Olivier Vandecasteele, détenu en Iran, a entamé une grève de la faim

Olivier Vandecasteele, dont l’état de santé s’est fortement dégradé, a entamé une grève de la faim pour protester contre le traitement " inhumain " dont il est victime, s’alarment mardi la famille et les proches de ce travailleur humanitaire belge détenu arbitrairement en Iran depuis février dernier.

Belga
Un traité avec l’Iran, approuvé par les chambres, pourrait permettre à terme de libérer Olivier Vandecasteele.
Un traité avec l’Iran, approuvé par les chambres, pourrait permettre à terme de libérer Olivier Vandecasteele. ©Photo News

Les services consulaires belges ont pu s’entretenir avec Olivier Vandecasteel lundi, à l’issue de sept semaines sans nouvelles. Il ressort de cet entretien que l’homme, arrêté le 24 février à Téhéran, cumule désormais "278 jours à l’isolement complet dans une cellule en sous-sol sans fenêtre". Ces conditions "inhumaines" sont "équivalentes à de la torture selon la définition de l’ONU", affirme sa famille.

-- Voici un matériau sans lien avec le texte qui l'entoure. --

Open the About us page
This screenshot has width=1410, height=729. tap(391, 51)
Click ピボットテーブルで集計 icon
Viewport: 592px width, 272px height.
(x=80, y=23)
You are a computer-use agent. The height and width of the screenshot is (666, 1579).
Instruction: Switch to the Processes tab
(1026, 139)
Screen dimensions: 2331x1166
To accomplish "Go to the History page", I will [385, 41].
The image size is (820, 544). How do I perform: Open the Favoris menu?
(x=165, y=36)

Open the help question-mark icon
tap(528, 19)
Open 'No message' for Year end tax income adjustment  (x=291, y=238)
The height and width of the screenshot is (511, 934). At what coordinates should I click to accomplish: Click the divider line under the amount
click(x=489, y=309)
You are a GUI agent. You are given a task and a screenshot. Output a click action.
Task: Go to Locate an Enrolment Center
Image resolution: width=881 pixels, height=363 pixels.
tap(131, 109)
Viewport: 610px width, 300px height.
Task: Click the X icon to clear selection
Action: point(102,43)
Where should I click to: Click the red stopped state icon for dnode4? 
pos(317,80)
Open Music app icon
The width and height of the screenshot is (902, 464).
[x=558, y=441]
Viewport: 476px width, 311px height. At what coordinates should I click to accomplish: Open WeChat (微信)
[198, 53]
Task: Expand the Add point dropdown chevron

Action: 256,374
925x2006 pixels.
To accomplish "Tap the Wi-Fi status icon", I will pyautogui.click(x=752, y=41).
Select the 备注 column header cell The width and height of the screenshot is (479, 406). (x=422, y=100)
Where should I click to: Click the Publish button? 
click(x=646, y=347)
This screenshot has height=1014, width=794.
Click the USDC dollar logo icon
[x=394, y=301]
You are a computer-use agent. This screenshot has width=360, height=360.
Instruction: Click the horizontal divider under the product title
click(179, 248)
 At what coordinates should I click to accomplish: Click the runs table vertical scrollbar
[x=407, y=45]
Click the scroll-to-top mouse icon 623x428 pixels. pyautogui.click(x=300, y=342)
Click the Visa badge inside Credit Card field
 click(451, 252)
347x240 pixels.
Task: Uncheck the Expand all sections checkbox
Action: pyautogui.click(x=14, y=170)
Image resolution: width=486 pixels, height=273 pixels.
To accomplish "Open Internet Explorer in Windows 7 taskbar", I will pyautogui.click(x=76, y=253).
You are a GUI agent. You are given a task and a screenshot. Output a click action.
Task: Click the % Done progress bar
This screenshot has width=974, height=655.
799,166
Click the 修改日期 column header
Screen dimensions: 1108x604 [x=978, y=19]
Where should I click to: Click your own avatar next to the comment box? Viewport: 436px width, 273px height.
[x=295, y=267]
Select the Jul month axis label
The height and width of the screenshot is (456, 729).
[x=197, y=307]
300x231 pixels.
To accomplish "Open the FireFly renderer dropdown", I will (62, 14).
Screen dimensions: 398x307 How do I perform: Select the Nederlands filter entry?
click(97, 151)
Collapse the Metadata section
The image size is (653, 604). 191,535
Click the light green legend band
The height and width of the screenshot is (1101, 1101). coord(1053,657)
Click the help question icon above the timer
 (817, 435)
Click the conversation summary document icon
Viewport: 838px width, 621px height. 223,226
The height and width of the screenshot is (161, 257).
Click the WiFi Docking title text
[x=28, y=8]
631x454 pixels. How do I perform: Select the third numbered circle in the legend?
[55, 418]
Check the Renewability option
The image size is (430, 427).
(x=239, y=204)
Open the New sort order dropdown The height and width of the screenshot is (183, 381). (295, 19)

"Ses problèmes de santé se multiplient avec notamment une perte de poids importante, la formation de poches de sang aux orteils, la perte des ongles, des problèmes dentaires et gastriques inquiétants", décrit le communiqué.

Cette situation a "sérieusement entamé ses grandes capacités de résistance et son état psychologique", s’inquiète encore ses proches, précisant qu’Olivier Vandecasteele "a débuté une grève de la faim depuis +deux semaines et ne s’alimente plus que de pain et d’eau le matin".

L’entretien a également permis à M. Vandecasteele d’informer les services consulaires qu’il avait comparu devant un tribunal sans que les autorités belges et ses avocats iraniens n’en soient informés. Durant cette audience, l’ensemble des charges qui pèsent contre lui ont été retenues, sans que l’on connaisse, à l’heure actuelle, quelle est la nature exacte des charges en question.

La famille et les proches d’Olivier demandent donc aux autorités iraniennes "de faire preuve de mesure et d’équilibre dans le traitement infligé à Olivier" et au gouvernement belge de tout mettre en œuvre pour le faire libérer.

De leur côté, les Affaires étrangères confirment que l’ambassadeur en Iran a pu s’entretenir avec Olivier Vandecasteele et affirment suivre de près cet "important dossier". Le ministère indique également que l’ambassadeur d’Iran en Belgique sera convoqué, mais précise qu’il ne fera pas d’autres commentaires.

Le gouvernement fédéral belge défend un projet controversé de traité belgo-iranien sur le transfèrement mutuel de condamnés comme étant le seul moyen d’obtenir la libération d’Olivier Vandecasteele. Ce texte a été approuvé par la Chambre le 20 juillet et par les députés iraniens le 3 août.